Fraud Alert – How Retailers and Restaurants Continue to Struggle with Retail Theft and Fraud

Retail Theft and Fraud

If you look at the headlines, all you will see are news reports of the rise of smash and grabs or reports of organized retail crime in major cities. Without question these areas of retail theft and fraud are growing at alarming rates, but these sensational acts are just a small part of a huge problem retailers face every day.

Worldwide, retail losses due to employee and consumer theft have risen to $212.9b in 2022. And the reasons are growing from outright theft inside of the physical store to fraud/theft in Click and Collect orders to online hacks. Some of the newer techniques include showing up with fake IDs for orders or even taking lunch/dinner orders placed on a central counter for takeout.

More often than not, the solutions include a combination of better training, more equipped employees focus on theft, and more IT solutions.

According to recent IHL Research, retailers spend an average 13% of their IT budget on security. The challenge for many, however, is that 15%-40% of that security budget is earmarked for payment security and PCI compliance activities. This is a major problem for retailers because with so much of the budget going to cover just the payment cards, less is available for the other areas.

At the same times stores are exponentially increasing technology beyond POS to include other IoT devices such as digital signage, communications systems, kiosks, cameras, electronic shelf labels, digital lighting and cooling systems, and enabling mobile devices of employees, partners, and customers in their stores. The CISO’s is being consistent in the process and procedures for each new device that connects but still being responsive to the demands of the business units. Each provides a different attack surface so CIOs must be consistent in approach but diverse in the manner each is secured.

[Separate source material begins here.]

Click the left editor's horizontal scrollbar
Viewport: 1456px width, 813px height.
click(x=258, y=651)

Further, more and more often Marketing and Operations are driving IT purchases from their own budgets faster than IT can keep up, opening up possible security holes with potentially disastrous consequences as the number of attack surfaces exponentially increase.

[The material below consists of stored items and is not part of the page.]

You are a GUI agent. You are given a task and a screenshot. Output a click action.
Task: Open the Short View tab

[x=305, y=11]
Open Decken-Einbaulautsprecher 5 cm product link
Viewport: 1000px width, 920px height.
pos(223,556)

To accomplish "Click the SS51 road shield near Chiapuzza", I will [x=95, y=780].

Some of the newer mitigation techniques mix a combination of digital and physical solutions. There are technologies that deploy AI to study scanning patterns at the lane and self-checkout to immediately flag transaction and alert associates to challenge consumers. These help when customers try to scan the barcode for one item and place the other in the bag or go through the scanning motion but cover the barcode. Another technology includes locking all 4 wheels of the shopping cart when unscanned items are detected.

Others are more focused specifically on protecting the networks from overall data breaches. And that focus on security pays. IHL research has shown that those retailers willing to pay a 10% higher premium for security are up to 10.5x higher sales growth than competitors. While the rest of the industry scrambled to deploy new technologies early in the pandemic often at the expense of security, winning retailers did not. Still 1 in 3 retailers admitted to deploying mobile devices that were not as secure as usual and 41% rushed purchases through without the normal due diligence.

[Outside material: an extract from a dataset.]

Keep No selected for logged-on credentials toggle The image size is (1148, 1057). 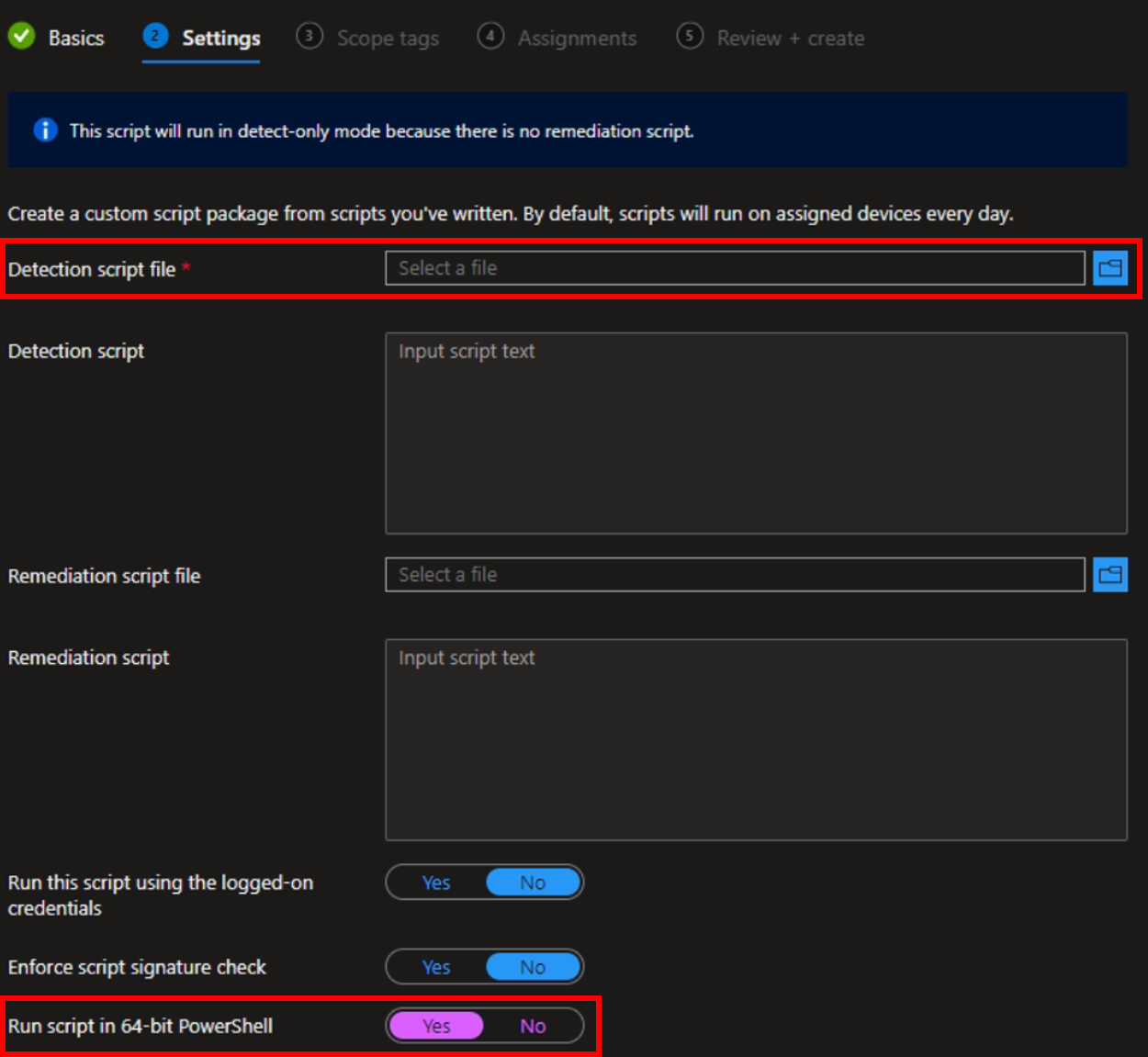(x=534, y=883)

The best performing retailers are not only more protective during the pandemic, but they are also more consistent in their security practices across the board, using layers of security whenever possible. This includes technology layers as well as physical security layers with personnel and devices. On the technical side they have adopted a zero-trust approach to data access. On the physical side they are leveraging products and personnel to add deterrence without it appearing as the surveillance state.

Without question, the challenges of retail theft and fraud are greater than ever. The smartest retailers are focusing on layered solutions and discipline in all areas of their operations to optimize protection and performance.